The most effective structures in the HCP LAN framework are those that most closely align the incentives of providers to payers and patients.

Rosen Hotels & Resorts, for example, has succeeded by implementing its own onsite primary care model. Headquartered in Orlando, Florida, this small-to-midsize business (SMB) has achieved an uncommon feat in its company category: Rosen slashed per-employee health care costs to half the national average. While many SMBs are unable to replicate this structure, Rosen’s results speak to the significance of aligning incentives and payment models.

A direct primary care (DPC) practice generally is a more accessible model for SMBs. This approach replaces the FFS payment model with a flat, monthly capitated payment for each member. A set, dependent and upfront revenue amount for each patient removes the cost of billing of a third-party payer and allows primary-care providers to invest more time and resources in the population’s primary care. The structure also eliminates any incentive that otherwise might exist to bill for care that has only questionable healthcare value. The Direct Primary Care Coalition maintains a useful map for finding DPC facilities across the country.

Other VBC approaches

Benefits advisors also can mitigate health care costs for small business clients in the specialist-care context by seeking out health plans that include access to Centers of Excellence. Those focus on providing pre-negotiated, “bundled” payment rates for the most expensive and complex health care, such as heart surgery or cancer treatment. They provide value in at least two ways.

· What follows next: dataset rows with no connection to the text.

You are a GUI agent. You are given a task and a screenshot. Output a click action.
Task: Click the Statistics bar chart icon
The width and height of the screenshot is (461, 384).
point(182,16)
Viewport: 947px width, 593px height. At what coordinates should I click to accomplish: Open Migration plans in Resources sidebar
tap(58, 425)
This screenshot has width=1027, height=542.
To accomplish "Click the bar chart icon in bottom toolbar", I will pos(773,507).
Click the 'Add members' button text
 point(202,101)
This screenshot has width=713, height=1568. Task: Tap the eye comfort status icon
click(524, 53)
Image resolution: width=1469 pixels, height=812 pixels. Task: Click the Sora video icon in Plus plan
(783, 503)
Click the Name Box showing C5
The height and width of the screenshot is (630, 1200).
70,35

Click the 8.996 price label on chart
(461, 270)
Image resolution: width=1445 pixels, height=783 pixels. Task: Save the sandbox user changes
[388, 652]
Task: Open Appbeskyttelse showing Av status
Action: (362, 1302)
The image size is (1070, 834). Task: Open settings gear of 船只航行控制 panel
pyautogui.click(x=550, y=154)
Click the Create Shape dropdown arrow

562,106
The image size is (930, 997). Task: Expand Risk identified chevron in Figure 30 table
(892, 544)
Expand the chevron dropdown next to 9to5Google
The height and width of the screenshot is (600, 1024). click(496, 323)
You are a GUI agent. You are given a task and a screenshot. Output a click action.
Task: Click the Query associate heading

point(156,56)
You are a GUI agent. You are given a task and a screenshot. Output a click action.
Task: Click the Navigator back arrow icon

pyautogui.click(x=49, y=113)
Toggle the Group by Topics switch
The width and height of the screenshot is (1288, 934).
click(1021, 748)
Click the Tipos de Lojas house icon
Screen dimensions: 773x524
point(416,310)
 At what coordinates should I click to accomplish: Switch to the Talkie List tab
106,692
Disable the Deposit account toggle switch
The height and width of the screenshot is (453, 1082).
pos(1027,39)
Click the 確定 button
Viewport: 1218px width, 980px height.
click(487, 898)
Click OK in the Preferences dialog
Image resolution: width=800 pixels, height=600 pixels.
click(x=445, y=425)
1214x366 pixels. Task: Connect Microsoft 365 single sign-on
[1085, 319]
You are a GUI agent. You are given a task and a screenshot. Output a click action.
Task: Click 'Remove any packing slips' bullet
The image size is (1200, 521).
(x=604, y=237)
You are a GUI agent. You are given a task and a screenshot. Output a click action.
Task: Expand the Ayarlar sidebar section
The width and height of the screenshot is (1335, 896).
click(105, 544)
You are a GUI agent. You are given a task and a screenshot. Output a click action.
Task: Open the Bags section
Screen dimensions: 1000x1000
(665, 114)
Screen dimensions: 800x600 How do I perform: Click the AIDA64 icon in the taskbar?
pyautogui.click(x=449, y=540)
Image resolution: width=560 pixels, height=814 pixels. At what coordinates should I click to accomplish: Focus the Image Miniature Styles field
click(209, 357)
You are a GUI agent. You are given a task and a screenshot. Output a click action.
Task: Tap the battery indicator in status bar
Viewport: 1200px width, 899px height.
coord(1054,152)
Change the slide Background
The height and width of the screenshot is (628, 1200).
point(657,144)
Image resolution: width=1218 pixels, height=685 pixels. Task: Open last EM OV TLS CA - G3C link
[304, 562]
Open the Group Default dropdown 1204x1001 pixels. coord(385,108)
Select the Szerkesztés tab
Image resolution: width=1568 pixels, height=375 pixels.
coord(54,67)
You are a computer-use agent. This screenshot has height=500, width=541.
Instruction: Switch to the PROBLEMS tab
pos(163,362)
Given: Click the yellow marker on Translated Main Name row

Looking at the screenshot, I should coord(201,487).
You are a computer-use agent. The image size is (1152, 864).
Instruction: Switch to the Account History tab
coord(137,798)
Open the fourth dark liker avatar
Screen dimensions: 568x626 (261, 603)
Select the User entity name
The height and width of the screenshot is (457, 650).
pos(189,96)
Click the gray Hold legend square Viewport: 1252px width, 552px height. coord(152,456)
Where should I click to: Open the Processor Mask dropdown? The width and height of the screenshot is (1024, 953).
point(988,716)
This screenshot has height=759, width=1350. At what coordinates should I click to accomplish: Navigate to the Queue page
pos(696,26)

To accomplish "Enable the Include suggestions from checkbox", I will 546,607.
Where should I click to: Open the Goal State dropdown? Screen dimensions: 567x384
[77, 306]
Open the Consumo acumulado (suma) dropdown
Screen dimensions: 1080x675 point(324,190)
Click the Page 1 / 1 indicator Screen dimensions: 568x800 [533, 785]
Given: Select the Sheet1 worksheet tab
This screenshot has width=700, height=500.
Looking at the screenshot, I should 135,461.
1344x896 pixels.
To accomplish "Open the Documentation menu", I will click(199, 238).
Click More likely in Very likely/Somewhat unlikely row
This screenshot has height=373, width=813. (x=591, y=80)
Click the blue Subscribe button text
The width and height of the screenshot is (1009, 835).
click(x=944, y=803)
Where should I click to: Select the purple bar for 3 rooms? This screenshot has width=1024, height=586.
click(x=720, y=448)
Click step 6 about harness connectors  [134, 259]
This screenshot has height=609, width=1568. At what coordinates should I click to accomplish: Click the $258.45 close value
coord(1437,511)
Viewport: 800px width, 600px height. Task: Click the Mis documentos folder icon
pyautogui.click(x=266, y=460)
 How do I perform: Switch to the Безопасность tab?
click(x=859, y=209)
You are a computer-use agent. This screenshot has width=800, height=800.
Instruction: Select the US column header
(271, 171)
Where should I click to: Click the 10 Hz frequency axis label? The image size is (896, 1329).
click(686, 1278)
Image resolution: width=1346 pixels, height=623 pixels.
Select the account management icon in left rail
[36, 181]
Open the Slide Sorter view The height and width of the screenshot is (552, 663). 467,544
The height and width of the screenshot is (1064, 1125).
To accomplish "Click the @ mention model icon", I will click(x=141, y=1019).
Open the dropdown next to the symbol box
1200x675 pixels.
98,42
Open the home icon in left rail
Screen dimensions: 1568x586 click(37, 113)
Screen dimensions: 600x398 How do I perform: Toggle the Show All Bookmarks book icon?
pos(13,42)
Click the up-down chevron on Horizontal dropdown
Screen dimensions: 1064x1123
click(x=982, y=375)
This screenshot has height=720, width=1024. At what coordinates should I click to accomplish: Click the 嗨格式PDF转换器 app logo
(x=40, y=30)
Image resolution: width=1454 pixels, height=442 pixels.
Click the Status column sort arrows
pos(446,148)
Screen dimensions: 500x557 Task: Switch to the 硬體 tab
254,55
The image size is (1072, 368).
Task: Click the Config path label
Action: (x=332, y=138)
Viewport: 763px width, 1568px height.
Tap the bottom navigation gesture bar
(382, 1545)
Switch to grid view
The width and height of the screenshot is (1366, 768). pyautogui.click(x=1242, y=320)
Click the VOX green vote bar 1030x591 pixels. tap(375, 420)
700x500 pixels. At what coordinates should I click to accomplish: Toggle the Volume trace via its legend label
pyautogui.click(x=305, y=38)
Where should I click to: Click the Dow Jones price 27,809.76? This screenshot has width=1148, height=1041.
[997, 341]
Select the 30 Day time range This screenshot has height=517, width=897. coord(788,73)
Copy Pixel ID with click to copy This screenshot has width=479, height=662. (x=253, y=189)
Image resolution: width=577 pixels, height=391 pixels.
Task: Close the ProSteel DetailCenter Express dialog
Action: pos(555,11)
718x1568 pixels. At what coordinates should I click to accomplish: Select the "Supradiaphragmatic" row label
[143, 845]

First, the payment model states a transparent, fixed rate for all treatment related to a specific condition. That replaces the opaque and often predatory pricing practices employed by many facilities and providers during complex treatments. Second, Centers of Excellence attempt to contract only with the highest-quality providers when treating a given condition. Ensuring patients get the best treatment for these difficult conditions both improves the patients’ expected length and quality of life post-treatment, and lowers total cost of treatment by reducing the need for follow-on care.

Even outside the Centers of Excellence context, the bundled-payment arrangement incentivizes the primary provider to avoid complications — and further treatment — through proactive follow-up and coordination with other providers, such as physical therapists. A Health Affairs study published last year analyzing three types of major surgical procedures found that bundled payments reduced total surgery costs by an average of $4,229. Employers captured 85% of that savings.

Even SMBs that encounter obstacles to implementing an appropriate VBC strategy still may adopt a model that yields better, more affordable health care.

Reference-based pricing (RBP) is one example. This pricing model allows the ability to pay claims based on an established benchmark — a certain percentage above Medicare’s reimbursement rates, for instance. By placing a clear and fair cap on what providers charge for each service, RBP curbs the worst excesses of opaque pricing that occur when health insurers and hospital are free to arbitrarily determine exorbitant negotiated rates that have no relationship to value.

While there have been attempts to federally regulate transparent pricing — such as the Hospital Price Transparency Rule, which requires hospitals to publicly post their prices, and regulations authorized by the No Surprises Act that protect against surprise balance billing — their effectiveness has been questionable. Just 5.6% of hospitals were found to be fully compliant with the price transparency rule as of January 21, 2021. The RBP model is a surefire way to ensure transparency, and it can result in savings of up to 40% on medical spending.

It might not always be feasible to achieve comprehensive VBC solutions —those with both the highest-value payment structure and the highest-value incentive alignment structure — for small business clients. But it is always possible to help them access at least some elements of VBC. VBC is the only way forward to solving the value crisis in US healthcare. Benefits advisers are in a unique position to inch clients, big and small, toward VBC healthcare models. Doing so will also steer the country closer to a VBC system that will improve health care for all America.

Will Young is the co-founder of Sana Benefits.